Problem details: From the line containing "800x390 pixels. How" to the final line of the listing, restate each line word for word and add nothing.
═════ Source records
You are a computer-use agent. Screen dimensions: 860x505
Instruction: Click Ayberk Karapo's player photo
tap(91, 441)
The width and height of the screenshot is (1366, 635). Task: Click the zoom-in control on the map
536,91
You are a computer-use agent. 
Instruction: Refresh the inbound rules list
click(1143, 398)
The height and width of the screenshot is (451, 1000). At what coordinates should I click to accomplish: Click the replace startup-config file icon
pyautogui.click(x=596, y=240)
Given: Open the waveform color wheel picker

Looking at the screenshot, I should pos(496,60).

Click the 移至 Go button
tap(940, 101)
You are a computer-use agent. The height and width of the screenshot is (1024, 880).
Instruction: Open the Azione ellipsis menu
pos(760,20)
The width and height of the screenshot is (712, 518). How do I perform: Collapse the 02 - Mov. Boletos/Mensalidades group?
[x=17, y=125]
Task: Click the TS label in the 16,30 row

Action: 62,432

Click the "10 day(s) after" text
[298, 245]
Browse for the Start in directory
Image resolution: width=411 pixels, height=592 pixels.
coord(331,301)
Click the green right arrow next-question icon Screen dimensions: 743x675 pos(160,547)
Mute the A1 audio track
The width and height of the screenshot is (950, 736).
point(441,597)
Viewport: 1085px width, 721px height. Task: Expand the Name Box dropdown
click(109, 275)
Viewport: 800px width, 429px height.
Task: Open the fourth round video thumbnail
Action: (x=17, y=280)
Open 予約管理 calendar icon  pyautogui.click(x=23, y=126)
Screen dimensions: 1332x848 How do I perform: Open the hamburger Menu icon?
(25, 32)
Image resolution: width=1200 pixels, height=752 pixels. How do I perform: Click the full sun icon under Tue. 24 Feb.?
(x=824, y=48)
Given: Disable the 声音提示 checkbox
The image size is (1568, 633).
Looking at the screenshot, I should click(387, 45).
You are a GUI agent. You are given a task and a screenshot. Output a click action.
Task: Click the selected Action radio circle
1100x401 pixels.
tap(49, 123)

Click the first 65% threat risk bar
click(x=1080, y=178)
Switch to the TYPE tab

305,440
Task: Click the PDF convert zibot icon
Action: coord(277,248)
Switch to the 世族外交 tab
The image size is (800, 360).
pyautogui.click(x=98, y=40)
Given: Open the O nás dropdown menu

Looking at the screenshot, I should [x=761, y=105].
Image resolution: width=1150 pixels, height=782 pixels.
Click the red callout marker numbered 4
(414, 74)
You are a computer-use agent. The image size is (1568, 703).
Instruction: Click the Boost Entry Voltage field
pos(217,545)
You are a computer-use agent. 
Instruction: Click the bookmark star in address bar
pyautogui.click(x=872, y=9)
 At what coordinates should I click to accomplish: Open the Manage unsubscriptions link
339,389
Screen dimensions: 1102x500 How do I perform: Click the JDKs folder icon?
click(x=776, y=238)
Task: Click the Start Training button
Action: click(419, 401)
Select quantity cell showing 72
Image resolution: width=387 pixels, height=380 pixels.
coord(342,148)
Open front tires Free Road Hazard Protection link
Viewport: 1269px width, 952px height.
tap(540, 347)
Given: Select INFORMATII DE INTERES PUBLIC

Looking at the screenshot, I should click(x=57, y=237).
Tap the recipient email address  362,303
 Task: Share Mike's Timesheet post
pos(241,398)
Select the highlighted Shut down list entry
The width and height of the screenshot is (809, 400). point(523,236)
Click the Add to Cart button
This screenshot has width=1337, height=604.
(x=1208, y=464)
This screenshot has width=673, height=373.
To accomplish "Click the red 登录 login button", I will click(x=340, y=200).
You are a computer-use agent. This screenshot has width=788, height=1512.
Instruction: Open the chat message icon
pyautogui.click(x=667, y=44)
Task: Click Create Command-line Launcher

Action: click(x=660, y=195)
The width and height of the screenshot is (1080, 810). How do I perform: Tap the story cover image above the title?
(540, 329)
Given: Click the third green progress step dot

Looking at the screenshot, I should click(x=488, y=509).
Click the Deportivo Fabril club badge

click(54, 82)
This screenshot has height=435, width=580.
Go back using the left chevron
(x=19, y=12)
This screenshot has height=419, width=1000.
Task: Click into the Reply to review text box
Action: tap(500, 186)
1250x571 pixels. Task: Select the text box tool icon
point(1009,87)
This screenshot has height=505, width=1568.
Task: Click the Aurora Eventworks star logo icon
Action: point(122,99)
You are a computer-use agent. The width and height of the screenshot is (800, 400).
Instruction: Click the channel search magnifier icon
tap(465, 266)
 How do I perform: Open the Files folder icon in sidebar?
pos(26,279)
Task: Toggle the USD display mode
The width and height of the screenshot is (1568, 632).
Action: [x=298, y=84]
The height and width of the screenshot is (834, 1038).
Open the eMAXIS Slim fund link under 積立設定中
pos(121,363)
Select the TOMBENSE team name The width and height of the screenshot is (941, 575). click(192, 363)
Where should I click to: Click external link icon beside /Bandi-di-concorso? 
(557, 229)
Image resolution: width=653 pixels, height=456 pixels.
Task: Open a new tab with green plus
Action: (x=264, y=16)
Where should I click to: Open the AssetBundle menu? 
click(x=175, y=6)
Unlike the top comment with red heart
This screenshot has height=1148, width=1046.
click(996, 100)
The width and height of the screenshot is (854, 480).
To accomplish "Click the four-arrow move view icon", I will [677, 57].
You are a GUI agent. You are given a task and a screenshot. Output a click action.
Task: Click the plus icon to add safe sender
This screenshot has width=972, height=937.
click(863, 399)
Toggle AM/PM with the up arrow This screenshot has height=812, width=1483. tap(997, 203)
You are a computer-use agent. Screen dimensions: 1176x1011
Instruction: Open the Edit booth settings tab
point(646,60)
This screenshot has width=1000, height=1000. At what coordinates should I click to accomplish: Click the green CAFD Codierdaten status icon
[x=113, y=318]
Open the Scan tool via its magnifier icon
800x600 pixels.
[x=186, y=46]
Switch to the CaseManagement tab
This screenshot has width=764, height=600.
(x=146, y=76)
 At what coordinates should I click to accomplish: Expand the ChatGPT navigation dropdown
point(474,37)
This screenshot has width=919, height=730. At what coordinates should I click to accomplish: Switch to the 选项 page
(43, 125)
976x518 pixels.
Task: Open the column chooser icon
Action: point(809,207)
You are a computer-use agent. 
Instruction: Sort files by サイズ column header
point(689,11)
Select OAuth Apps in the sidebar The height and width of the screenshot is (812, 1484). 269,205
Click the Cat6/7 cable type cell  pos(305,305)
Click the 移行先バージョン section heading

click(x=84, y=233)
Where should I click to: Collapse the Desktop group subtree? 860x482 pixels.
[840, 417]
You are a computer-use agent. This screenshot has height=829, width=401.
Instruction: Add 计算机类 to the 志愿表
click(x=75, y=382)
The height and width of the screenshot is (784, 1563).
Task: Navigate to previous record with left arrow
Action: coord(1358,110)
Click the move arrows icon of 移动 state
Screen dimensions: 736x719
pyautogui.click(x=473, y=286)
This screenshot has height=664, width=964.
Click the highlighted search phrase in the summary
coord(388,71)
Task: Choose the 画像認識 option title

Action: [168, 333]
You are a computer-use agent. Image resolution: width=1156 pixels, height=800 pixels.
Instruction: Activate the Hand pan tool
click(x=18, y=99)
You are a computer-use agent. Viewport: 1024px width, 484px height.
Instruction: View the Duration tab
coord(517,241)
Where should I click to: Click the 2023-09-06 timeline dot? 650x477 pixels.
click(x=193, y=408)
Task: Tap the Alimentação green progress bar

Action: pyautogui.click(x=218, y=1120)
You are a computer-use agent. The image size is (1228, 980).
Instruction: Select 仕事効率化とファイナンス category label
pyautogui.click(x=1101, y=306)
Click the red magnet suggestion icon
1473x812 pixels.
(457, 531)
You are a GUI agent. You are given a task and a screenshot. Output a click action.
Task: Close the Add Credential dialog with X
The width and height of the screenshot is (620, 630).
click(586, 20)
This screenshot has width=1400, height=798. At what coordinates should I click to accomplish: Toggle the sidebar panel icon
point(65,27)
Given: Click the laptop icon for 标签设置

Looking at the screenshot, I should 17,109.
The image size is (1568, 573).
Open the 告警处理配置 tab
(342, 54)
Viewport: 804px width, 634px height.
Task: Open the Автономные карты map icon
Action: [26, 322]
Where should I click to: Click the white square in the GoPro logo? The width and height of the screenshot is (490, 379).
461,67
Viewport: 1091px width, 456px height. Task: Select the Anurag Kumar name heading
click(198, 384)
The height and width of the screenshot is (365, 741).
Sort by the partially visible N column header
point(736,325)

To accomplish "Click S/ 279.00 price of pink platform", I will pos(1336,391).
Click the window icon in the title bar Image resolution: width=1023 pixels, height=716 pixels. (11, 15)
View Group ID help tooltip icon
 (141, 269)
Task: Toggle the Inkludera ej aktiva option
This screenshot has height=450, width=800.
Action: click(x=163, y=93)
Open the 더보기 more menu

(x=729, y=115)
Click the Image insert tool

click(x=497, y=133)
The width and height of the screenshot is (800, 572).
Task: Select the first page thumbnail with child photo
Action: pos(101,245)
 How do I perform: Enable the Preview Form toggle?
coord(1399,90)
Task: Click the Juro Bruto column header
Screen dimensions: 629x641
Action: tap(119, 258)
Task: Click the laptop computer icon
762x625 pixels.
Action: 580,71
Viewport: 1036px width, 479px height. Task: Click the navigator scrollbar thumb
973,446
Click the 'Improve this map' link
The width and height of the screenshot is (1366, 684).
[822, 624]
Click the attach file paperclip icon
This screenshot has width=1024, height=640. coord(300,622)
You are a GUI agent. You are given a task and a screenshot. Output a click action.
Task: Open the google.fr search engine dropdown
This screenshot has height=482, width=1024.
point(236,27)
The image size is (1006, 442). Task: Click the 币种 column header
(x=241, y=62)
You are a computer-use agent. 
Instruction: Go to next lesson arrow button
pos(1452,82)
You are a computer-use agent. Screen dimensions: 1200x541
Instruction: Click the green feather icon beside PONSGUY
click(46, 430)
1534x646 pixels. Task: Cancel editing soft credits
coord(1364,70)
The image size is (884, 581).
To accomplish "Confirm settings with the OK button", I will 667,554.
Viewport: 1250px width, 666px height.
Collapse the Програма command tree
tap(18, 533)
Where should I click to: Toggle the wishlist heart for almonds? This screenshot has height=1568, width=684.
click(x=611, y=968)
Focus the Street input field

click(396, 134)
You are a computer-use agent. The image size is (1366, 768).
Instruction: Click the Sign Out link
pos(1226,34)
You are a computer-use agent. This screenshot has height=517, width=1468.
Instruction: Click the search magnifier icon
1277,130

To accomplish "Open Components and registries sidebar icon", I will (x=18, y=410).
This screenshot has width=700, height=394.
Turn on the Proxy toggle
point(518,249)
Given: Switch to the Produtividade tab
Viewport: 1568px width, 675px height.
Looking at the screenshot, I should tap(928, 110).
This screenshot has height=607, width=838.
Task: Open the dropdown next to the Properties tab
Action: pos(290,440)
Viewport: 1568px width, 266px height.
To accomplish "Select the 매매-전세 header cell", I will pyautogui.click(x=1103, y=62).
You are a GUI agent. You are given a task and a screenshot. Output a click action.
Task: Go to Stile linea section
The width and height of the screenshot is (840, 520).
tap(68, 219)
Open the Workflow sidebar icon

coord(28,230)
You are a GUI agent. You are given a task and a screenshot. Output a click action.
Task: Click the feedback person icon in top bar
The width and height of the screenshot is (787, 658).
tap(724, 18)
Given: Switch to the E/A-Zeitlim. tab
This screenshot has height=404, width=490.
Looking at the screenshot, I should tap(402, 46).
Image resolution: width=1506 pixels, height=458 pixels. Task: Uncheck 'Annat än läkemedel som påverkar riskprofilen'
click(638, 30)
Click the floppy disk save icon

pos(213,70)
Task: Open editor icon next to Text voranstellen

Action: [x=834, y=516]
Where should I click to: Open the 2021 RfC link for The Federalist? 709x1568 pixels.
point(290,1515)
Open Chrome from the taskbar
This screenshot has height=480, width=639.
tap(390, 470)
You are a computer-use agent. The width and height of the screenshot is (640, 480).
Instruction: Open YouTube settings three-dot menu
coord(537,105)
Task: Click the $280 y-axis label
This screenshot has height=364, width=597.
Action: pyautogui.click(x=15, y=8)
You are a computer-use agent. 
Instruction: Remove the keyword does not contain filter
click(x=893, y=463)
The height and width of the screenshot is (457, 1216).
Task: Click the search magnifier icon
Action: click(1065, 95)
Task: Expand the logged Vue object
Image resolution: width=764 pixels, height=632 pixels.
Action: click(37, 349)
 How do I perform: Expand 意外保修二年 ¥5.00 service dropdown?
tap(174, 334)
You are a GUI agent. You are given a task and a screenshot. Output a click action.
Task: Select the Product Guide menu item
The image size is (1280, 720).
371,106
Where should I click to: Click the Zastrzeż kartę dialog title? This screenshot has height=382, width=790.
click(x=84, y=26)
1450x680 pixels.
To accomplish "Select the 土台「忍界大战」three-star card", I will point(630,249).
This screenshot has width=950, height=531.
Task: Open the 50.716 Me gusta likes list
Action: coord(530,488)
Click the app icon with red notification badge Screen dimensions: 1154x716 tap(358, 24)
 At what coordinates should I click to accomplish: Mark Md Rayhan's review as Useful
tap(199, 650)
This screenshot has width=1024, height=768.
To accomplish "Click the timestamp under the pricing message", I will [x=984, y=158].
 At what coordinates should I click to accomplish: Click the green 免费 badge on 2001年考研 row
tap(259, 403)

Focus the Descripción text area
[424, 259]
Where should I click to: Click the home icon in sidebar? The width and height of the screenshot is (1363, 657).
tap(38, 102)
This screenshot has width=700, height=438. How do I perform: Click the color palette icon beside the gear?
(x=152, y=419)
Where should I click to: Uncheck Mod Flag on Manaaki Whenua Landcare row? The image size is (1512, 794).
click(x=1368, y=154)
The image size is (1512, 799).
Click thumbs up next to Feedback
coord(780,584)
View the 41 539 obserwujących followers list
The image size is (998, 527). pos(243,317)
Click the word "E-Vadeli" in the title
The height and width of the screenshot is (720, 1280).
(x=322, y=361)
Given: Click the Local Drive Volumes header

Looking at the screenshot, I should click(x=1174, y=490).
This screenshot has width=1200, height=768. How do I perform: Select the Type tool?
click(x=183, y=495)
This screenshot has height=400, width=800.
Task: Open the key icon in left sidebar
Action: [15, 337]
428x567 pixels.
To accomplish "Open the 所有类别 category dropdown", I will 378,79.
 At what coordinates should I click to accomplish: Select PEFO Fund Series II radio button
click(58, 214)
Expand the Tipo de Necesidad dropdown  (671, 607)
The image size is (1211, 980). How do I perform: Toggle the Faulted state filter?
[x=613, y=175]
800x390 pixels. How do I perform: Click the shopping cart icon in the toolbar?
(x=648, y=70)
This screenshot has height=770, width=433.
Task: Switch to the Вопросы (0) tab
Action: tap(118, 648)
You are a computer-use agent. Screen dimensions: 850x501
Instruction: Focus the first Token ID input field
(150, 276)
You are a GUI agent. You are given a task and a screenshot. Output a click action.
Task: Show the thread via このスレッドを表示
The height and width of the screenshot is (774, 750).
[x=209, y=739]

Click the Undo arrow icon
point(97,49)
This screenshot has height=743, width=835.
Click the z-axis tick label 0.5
══════════
Written answer:
800x390 pixels. How do I perform: Click the shopping cart icon in the toolbar?
(x=648, y=70)
This screenshot has height=770, width=433.
Task: Switch to the Вопросы (0) tab
Action: tap(118, 648)
You are a computer-use agent. Screen dimensions: 850x501
Instruction: Focus the first Token ID input field
(150, 276)
You are a GUI agent. You are given a task and a screenshot. Output a click action.
Task: Show the thread via このスレッドを表示
The height and width of the screenshot is (774, 750).
[x=209, y=739]

Click the Undo arrow icon
point(97,49)
This screenshot has height=743, width=835.
Click the z-axis tick label 0.5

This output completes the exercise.